Justiça valida rescisão indireta e condena empresa por transfobia
A decisão incluiu a concessão de indenização por danos morais, destacando a responsabilidade da empresa em garantir um ambiente seguro.
Da Redação
sexta-feira, 30 de janeiro de 2026
Atualizado às 16:53
A 3ª turma do TRT da 2ª região ratificou a decisão que reconheceu a rescisão indireta do contrato laboral de uma funcionária, motivada por assédio moral e violência transfóbica, além de determinar o pagamento de indenização por danos morais.
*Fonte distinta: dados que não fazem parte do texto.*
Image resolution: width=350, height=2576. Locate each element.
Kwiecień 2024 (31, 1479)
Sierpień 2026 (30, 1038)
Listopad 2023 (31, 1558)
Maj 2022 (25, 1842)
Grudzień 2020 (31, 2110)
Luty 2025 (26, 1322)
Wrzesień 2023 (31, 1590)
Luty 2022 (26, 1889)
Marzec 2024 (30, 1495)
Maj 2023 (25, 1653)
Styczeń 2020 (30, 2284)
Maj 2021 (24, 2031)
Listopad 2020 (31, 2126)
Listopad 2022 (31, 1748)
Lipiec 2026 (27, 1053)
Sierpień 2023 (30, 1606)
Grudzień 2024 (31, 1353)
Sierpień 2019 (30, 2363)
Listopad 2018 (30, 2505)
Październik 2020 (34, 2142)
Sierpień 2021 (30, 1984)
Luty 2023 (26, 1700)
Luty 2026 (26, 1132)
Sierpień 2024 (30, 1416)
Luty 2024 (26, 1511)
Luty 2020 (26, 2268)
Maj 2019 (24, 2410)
A reclamante foi alvo de ofensas e ameaças por parte de um colega de trabalho, sem que a empresa tomasse as devidas providências.
Entre os incidentes, destacam-se o uso de termos pejorativos, o desligamento dos relógios de ponto para impedir o registro da presença da trabalhadora e ameaças de agressão física quando ela denunciava os atos de violência, fatos estes confirmados por depoimentos testemunhais.
Em sua defesa, a empresa ré negou as acusações, alegando possuir canais de denúncia. Contudo, conforme a desembargadora-relatora Maria Fernanda de Queiroz da Silveira, tal alegação “mostra-se irrelevante diante da demonstração de que a própria supervisora direta havia sido notificada das violências e permaneceu inerte”.
Para a magistrada, ao permitir a continuidade da conduta, a ré “violou seu dever de garantir um ambiente de trabalho seguro e livre de assédio e discriminação”, em conformidade com o previsto na CLT, na Constituição Federal e na Convenção 111 da Organização Internacional do Trabalho.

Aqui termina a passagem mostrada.